◆ Given text ◆
2016 Liga Nacional de Handebol

Tournament details
- Host country: Brazil

Final positions
- Champions: Handebol Taubaté (4th title)
- Runners-up: EC Pinheiros
- Third place: Handebol São Caetano
- Fourth place: Handebol Maringá

Tournament statistics
- Top scorers: Arthur Pereira (BRA) (69 goals)

Awards
- Best player: Leonardo Dutra (BRA)

= Liga Nacional de Handebol 2016 =

The Liga Nacional de Handebol 2016 (2016 National Handball League) was the 20th season of the top tier Brazilian handball national competitions for clubs. It is organized by the Brazilian Handball Confederation. This season, for the third time, Handebol Taubaté was crowned champion.

◆ Collected data ◆
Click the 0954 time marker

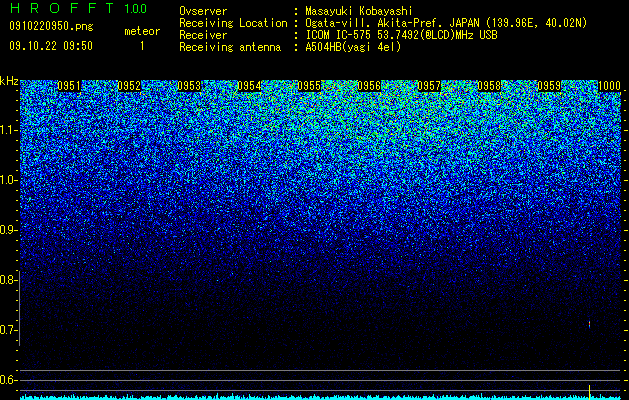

◆ Instructions ◆
(a) In the handball league article above, which club finished as runner-up?
(b) Using the handball league article, explain in one to three sentences what the Liga Nacional de Handebol 2016 was and who ran it.

◆ In response ◆
(a) EC Pinheiros

(b) It was the 20th season of Brazil's top-tier national handball competition for clubs. It is organized by the Brazilian Handball Confederation.